Raw data:
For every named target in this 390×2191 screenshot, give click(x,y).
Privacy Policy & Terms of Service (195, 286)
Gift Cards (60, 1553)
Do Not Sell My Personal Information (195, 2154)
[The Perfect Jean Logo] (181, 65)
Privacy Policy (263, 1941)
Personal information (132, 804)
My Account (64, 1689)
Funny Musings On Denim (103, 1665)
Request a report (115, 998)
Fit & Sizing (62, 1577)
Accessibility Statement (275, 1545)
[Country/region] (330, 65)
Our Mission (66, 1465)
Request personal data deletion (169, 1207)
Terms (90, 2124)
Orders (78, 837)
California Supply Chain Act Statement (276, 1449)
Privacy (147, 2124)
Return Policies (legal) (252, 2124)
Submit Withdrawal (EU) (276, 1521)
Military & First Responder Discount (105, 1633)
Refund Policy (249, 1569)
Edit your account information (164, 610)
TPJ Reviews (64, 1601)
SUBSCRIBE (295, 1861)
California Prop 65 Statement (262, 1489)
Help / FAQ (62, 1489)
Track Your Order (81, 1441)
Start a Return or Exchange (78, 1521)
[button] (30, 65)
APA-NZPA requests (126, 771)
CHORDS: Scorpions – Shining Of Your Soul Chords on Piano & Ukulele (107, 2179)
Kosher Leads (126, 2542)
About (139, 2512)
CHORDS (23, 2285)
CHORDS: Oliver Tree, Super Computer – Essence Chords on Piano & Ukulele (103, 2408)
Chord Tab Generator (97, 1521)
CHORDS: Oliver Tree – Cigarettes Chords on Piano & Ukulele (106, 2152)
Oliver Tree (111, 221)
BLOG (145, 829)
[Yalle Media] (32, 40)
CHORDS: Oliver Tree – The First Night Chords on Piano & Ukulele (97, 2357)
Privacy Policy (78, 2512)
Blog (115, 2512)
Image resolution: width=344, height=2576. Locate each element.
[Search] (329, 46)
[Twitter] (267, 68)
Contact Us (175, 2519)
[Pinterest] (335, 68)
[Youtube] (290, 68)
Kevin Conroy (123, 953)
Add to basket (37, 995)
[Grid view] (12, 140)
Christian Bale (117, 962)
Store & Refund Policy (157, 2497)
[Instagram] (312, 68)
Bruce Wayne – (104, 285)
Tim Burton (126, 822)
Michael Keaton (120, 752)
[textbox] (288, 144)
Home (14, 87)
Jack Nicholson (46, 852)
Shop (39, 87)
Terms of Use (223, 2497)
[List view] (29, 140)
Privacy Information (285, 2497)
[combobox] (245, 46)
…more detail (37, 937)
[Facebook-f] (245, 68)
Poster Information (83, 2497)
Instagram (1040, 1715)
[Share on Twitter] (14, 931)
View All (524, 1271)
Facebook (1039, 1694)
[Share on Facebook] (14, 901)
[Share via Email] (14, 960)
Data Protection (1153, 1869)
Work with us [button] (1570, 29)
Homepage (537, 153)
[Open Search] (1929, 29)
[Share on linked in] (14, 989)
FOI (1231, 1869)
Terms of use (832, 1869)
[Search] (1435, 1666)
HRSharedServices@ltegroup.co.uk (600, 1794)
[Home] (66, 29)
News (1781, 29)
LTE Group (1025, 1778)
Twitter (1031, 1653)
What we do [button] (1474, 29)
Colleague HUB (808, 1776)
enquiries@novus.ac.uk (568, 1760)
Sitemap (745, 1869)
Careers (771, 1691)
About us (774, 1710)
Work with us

Exercise requirements: Take the entries and copy them out exactly.

Answer below:
For every named target in this 390×2191 screenshot, give click(x,y).
Privacy Policy & Terms of Service (195, 286)
Gift Cards (60, 1553)
Do Not Sell My Personal Information (195, 2154)
[The Perfect Jean Logo] (181, 65)
Privacy Policy (263, 1941)
Personal information (132, 804)
My Account (64, 1689)
Funny Musings On Denim (103, 1665)
Request a report (115, 998)
Fit & Sizing (62, 1577)
Accessibility Statement (275, 1545)
[Country/region] (330, 65)
Our Mission (66, 1465)
Request personal data deletion (169, 1207)
Terms (90, 2124)
Orders (78, 837)
California Supply Chain Act Statement (276, 1449)
Privacy (147, 2124)
Return Policies (legal) (252, 2124)
Submit Withdrawal (EU) (276, 1521)
Military & First Responder Discount (105, 1633)
Refund Policy (249, 1569)
Edit your account information (164, 610)
TPJ Reviews (64, 1601)
SUBSCRIBE (295, 1861)
California Prop 65 Statement (262, 1489)
Help / FAQ (62, 1489)
Track Your Order (81, 1441)
Start a Return or Exchange (78, 1521)
[button] (30, 65)
APA-NZPA requests (126, 771)
CHORDS: Scorpions – Shining Of Your Soul Chords on Piano & Ukulele (107, 2179)
Kosher Leads (126, 2542)
About (139, 2512)
CHORDS (23, 2285)
CHORDS: Oliver Tree, Super Computer – Essence Chords on Piano & Ukulele (103, 2408)
Chord Tab Generator (97, 1521)
CHORDS: Oliver Tree – Cigarettes Chords on Piano & Ukulele (106, 2152)
Oliver Tree (111, 221)
BLOG (145, 829)
[Yalle Media] (32, 40)
CHORDS: Oliver Tree – The First Night Chords on Piano & Ukulele (97, 2357)
Privacy Policy (78, 2512)
Blog (115, 2512)
Image resolution: width=344, height=2576. Locate each element.
[Search] (329, 46)
[Twitter] (267, 68)
Contact Us (175, 2519)
[Pinterest] (335, 68)
[Youtube] (290, 68)
Kevin Conroy (123, 953)
Add to basket (37, 995)
[Grid view] (12, 140)
Christian Bale (117, 962)
Store & Refund Policy (157, 2497)
[Instagram] (312, 68)
Bruce Wayne – (104, 285)
Tim Burton (126, 822)
Michael Keaton (120, 752)
[textbox] (288, 144)
Home (14, 87)
Jack Nicholson (46, 852)
Shop (39, 87)
Terms of Use (223, 2497)
[List view] (29, 140)
Privacy Information (285, 2497)
[combobox] (245, 46)
…more detail (37, 937)
[Facebook-f] (245, 68)
Poster Information (83, 2497)
Instagram (1040, 1715)
[Share on Twitter] (14, 931)
View All (524, 1271)
Facebook (1039, 1694)
[Share on Facebook] (14, 901)
[Share via Email] (14, 960)
Data Protection (1153, 1869)
Work with us [button] (1570, 29)
Homepage (537, 153)
[Open Search] (1929, 29)
[Share on linked in] (14, 989)
FOI (1231, 1869)
Terms of use (832, 1869)
[Search] (1435, 1666)
HRSharedServices@ltegroup.co.uk (600, 1794)
[Home] (66, 29)
News (1781, 29)
LTE Group (1025, 1778)
Twitter (1031, 1653)
What we do [button] (1474, 29)
Colleague HUB (808, 1776)
enquiries@novus.ac.uk (568, 1760)
Sitemap (745, 1869)
Careers (771, 1691)
About us (774, 1710)
Work with us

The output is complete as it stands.